In Moscow, around 2,000 protesters rallied at Pushkin Square in the city's central area. While that protest, too, was suppressed, it reportedly caught law enforcement by surprise. But when the protesters attempted to repeat it on Friday, the police not only sealed off the square, but posted officers at the nearby Tverskaya station. According to the Village news site, at first they simply checked IDs, but then they started detaining anyone who stepped out of the station. The exact figures weren’t available as I'm writing this.
A few bits about intercity rail
Once the attacks began, the airspace over Ukraine was closed to civilian planes, and Russia closed airports serving several nearby cities on its side of the border, including in annexed Crimea. According to Kommersant FM93.6, a radio station operated by Kommersant, Russia's biggest business daily newspaper (think Wall Street Journal), this sent people scrambling to get train tickets. While the Russian transportation system feels like it's undergoing many of the same processes as the U.S. went through in the 1950s in terms of a shift towards car-dependency, it still retains a more developed intercity rail network than United States. Last I heard on Friday evening (Moscow time), Russian Railways, a state-owned company that operates all intercity freight and passenger rail service, is sending more trains to meet the sudden spike in demand. (The company’s site, incidentally, seems to be under what looks like a DDoS attack as I’m writing this)
Meanwhile, Ukrainian Railways, that country’s Russian Railways counterpart, has been doing its best to continue to maintain regular operations, even as thousands of people are fleeing the country and the military tries to move troops.
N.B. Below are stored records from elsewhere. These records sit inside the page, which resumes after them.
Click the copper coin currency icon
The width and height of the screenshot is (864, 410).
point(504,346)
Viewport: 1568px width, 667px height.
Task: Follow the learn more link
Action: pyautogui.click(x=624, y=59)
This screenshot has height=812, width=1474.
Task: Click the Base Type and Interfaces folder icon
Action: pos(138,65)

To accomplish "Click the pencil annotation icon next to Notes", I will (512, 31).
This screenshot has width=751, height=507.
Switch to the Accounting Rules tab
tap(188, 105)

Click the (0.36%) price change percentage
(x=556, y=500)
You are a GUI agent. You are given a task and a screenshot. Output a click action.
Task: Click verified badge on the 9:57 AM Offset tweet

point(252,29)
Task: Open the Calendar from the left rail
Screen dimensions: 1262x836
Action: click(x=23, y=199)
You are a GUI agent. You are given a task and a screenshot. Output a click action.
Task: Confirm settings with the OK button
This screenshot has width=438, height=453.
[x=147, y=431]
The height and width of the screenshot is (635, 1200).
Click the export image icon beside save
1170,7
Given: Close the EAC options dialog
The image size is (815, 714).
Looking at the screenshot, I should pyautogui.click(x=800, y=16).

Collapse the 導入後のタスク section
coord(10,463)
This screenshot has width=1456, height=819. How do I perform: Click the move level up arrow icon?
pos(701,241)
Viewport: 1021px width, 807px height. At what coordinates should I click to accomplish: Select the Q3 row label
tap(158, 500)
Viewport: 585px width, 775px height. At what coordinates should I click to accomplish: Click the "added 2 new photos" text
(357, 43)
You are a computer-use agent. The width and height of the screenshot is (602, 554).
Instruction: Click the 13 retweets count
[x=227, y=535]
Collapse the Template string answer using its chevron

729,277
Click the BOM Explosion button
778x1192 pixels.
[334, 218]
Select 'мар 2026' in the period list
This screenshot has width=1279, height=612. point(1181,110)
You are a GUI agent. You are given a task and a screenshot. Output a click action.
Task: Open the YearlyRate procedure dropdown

The situation is changing by the hour, I have no idea how much of this is going to be relevant tomorrow. But I think of all of the journalists in Ukraine and Russia, who are braving threats of bombings and police beatings, respectively, to bring all the news here. I couldn’t have shared any of this without them. Sitting here, an ocean away, one feels helpless. But I hope to do the bare minimum I can, as a Russian speaker, to help spread the word.